Trovejava sem parar, o vento forte estava quase derrubando as árvores e sem agasalho, estava me tremendo de frio. Havia acabado de cair um raio bem próximo da onde eu estava, e isso me deixou com medo, pois além do barulho dos trovões, ainda tinha os raios e agora granizo.

O carro que estava vindo em direção ao ponto, me fez tremer por inteiro, mas ao abaixar o vidro e se mostrar, senti um alívio e agradeci internamente por não ser nenhuma outra pessoa.

— Entra no carro, eu levo você em casa. — pensei em hesitar e dizer não, mas já não suportava mais o frio e estava com muita fome.

Atravessei e entrei, sentada no banco de trás com bastante cuidado para não molhar o banco do carro, eu apoiei minha bolsa em minhas pernas e ele seguiu adiante, calado…

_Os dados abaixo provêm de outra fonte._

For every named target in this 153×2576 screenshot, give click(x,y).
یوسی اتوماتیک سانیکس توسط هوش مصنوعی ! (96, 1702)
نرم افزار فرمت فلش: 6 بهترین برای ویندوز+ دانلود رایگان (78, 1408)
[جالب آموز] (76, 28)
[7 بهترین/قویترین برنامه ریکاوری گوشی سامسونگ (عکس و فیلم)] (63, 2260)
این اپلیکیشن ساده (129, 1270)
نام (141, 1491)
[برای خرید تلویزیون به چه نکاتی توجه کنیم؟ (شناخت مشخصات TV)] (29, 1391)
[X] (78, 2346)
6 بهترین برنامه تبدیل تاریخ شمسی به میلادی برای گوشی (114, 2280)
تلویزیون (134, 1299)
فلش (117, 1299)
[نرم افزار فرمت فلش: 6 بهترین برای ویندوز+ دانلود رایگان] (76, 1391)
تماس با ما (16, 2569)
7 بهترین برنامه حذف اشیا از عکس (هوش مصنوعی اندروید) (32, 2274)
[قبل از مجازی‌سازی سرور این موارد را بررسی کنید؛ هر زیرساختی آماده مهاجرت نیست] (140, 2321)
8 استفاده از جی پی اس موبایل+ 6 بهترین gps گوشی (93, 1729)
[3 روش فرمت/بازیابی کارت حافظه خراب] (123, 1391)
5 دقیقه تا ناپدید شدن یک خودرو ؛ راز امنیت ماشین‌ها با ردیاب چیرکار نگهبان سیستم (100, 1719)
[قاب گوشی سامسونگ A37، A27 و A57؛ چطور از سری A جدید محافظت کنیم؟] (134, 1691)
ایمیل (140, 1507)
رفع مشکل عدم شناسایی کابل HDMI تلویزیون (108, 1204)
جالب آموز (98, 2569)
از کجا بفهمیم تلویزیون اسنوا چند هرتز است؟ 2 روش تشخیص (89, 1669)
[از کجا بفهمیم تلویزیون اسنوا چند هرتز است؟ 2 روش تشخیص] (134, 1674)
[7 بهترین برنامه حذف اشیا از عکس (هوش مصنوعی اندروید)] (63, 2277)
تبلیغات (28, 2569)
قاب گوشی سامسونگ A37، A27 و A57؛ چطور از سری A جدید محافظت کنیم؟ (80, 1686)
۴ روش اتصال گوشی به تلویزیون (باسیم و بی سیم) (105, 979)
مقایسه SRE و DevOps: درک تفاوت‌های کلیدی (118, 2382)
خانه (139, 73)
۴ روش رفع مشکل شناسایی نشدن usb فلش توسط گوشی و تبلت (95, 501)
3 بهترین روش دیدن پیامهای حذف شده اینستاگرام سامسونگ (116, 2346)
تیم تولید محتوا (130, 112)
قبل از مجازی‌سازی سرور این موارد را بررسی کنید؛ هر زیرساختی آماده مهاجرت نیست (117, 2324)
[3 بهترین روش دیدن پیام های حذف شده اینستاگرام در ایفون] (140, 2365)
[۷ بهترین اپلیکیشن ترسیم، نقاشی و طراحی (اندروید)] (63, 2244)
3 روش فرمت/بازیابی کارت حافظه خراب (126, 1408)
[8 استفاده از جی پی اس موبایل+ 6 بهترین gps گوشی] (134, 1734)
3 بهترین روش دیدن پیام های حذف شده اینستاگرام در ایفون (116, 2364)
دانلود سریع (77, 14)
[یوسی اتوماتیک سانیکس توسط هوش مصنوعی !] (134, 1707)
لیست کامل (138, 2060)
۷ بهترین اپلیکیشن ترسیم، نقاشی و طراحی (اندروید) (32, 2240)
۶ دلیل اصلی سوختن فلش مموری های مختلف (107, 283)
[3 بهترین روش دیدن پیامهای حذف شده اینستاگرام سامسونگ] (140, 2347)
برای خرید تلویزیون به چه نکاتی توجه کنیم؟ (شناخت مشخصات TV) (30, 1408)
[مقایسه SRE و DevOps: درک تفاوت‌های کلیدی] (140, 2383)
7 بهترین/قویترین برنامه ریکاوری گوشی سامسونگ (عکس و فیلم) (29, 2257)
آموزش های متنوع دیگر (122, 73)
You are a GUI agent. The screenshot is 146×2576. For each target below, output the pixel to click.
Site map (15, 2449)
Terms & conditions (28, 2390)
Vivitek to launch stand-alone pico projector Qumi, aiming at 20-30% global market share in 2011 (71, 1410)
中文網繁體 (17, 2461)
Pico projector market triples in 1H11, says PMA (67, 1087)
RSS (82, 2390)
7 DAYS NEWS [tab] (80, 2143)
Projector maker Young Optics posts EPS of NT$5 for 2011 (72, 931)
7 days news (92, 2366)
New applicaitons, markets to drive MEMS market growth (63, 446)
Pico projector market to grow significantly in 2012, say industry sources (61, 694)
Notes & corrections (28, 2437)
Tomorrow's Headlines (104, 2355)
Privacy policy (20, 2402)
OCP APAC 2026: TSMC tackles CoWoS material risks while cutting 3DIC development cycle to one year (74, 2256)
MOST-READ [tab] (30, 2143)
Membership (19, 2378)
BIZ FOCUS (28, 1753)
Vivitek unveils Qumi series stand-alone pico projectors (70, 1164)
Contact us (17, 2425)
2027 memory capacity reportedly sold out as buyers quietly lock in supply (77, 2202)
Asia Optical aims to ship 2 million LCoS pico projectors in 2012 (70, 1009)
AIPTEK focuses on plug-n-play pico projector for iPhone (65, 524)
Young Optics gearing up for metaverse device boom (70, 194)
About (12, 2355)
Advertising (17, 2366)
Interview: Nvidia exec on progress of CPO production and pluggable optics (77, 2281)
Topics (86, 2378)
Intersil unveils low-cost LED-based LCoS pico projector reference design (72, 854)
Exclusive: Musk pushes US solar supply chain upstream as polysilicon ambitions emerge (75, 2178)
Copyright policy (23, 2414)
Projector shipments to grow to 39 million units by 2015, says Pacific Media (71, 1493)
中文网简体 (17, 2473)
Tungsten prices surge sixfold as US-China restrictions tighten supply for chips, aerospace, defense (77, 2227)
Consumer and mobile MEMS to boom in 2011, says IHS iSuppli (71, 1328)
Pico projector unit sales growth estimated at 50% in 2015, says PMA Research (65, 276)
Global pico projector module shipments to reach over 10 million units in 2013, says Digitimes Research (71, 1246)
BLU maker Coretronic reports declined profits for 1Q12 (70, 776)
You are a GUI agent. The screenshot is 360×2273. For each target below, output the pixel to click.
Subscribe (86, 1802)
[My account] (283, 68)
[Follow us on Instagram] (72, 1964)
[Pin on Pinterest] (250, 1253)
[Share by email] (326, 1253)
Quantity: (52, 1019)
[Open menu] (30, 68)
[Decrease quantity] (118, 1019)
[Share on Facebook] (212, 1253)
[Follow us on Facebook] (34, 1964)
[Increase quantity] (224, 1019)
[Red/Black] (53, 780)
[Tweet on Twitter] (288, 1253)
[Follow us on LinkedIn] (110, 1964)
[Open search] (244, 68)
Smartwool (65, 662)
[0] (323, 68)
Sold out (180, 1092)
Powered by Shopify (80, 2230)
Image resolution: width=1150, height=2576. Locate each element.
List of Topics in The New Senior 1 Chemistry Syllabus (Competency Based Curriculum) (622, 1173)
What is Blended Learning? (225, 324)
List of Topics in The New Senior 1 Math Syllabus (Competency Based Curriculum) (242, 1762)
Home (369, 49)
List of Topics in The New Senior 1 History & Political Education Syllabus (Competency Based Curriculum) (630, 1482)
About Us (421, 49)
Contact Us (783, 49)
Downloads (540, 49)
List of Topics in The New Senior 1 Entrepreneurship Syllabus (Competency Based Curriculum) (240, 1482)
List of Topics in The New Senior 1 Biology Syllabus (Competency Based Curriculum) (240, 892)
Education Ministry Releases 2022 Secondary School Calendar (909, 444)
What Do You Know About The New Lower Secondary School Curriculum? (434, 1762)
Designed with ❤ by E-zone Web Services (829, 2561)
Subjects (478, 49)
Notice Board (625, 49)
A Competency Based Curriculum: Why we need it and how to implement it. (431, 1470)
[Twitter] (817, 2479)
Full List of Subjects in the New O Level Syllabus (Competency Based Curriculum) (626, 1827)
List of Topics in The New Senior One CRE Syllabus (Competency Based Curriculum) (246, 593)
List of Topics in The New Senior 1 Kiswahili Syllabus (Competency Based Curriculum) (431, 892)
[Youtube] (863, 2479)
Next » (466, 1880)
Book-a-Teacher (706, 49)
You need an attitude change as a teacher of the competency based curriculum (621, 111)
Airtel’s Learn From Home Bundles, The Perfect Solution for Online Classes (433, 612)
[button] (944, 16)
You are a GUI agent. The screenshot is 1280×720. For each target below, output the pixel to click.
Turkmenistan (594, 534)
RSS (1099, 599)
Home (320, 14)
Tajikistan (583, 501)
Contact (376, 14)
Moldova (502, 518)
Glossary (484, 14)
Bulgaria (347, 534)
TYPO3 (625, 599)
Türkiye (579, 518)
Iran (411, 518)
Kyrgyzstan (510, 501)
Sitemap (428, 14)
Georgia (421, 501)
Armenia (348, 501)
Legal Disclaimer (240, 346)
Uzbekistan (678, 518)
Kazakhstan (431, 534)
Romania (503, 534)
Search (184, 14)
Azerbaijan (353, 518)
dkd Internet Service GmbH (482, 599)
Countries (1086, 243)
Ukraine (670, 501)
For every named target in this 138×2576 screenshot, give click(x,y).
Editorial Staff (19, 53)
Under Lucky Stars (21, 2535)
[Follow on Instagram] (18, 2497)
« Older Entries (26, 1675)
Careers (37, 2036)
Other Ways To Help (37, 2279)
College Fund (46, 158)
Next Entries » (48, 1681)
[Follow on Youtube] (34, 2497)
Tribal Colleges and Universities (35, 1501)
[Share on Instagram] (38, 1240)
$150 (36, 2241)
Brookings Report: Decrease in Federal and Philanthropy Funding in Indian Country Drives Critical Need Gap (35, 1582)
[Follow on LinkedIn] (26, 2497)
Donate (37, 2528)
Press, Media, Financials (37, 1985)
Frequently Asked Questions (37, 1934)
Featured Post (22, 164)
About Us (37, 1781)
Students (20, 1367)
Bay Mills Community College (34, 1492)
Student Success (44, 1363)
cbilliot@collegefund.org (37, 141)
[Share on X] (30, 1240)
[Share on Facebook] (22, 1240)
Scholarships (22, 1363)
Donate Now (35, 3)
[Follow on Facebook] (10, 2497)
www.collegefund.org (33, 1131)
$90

— Eu não fui legal aquele dia, estava com dor e estressada. Obrigada por ter me levado em casa e não ao hospital. — disse em um baixo tom de voz, de verdade, não esperava que ele respondesse, porém me surpreendi!

— Eu fiz o mínimo, aliás, nem isso! — discorreu com um leve desgosto em seu tom. — Deveria tê-la levado a um hospital, imagino que as dores não diminuíram, estou certo, Émie?

— Não. Elas diminuíram um pouco. É que, eu passo tantas horas distraída em meio aos livros que nem mesmo noto algo diferente em meu dia a dia.

— Deve ser um ótimo trabalho o seu, mas não tão bom quando se deveria aproveitar um pouco a vida. O que a levou a trabalhar naquela biblioteca? — sua pergunta era um tanto sem resposta, porque eu nunca pensei no porquê, só juntei o útil ao agradável quando fui contratada.

— Eu precisava de um emprego, e me deram um. — ele me olhou e negou com a cabeça em seguida, como se eu estivesse lhe contando algo engraçado.

— Sem tom de voz entrega que você mente! — o carro freou bruscamente, levando meu corpo para trás e para frente com o impulso. Tive sobre mim seu par de olhos cuidadoso e intimidador ao mesmo tempo. — Esses desgraçados deveriam olhar para trás ao invés de parar de uma vez. — retrucou baixinho, mas foi possível ouvir devido ao silêncio que estava entre nós.

— Não estou mentindo… eu realmente precisava de um emprego, e para minha sorte, lá estava precisando de uma pessoa que pudesse fazer as horas extras também e aqui estou eu.

— Por que não procurou alguma outra coisa? — além de ser curioso, ele era também arrogante e eu nem sabia seu nome.

— Acha que alguém daria emprego a uma pessoa problemática? Acho que não…

— Você não me parece problemática, pode ser que eu esteja enganado, porém é o que eu vejo quando olho para você. — o que era isso? Um elogio ou algo do tipo?

— De fato eu não sou, mas meus pais sim! — ao virar a esquina percebi que ele não parava, então decidi falar, não queria chegar em casa tarde. Não queria mais ouvir coisas inúteis. — Se não se importa, pode parar aqui mesmo, por favor! — antes de abrir a porta, senti seu toque em minha mão e rapidamente virei para ele.

— Se não se importa eu prefiro deixá-la em casa. Você pode pegar pneumonia e morrer.

— Isso não é nada convincente.

— A Srta. está em busca de palavras que a convençam, Srta. Carter?

— Não. Nem mesmo sei qual seu nome. Não deveria nem estar aqui dentro. Se não se incomoda, eu tenho que ir. Obrigada pela carona!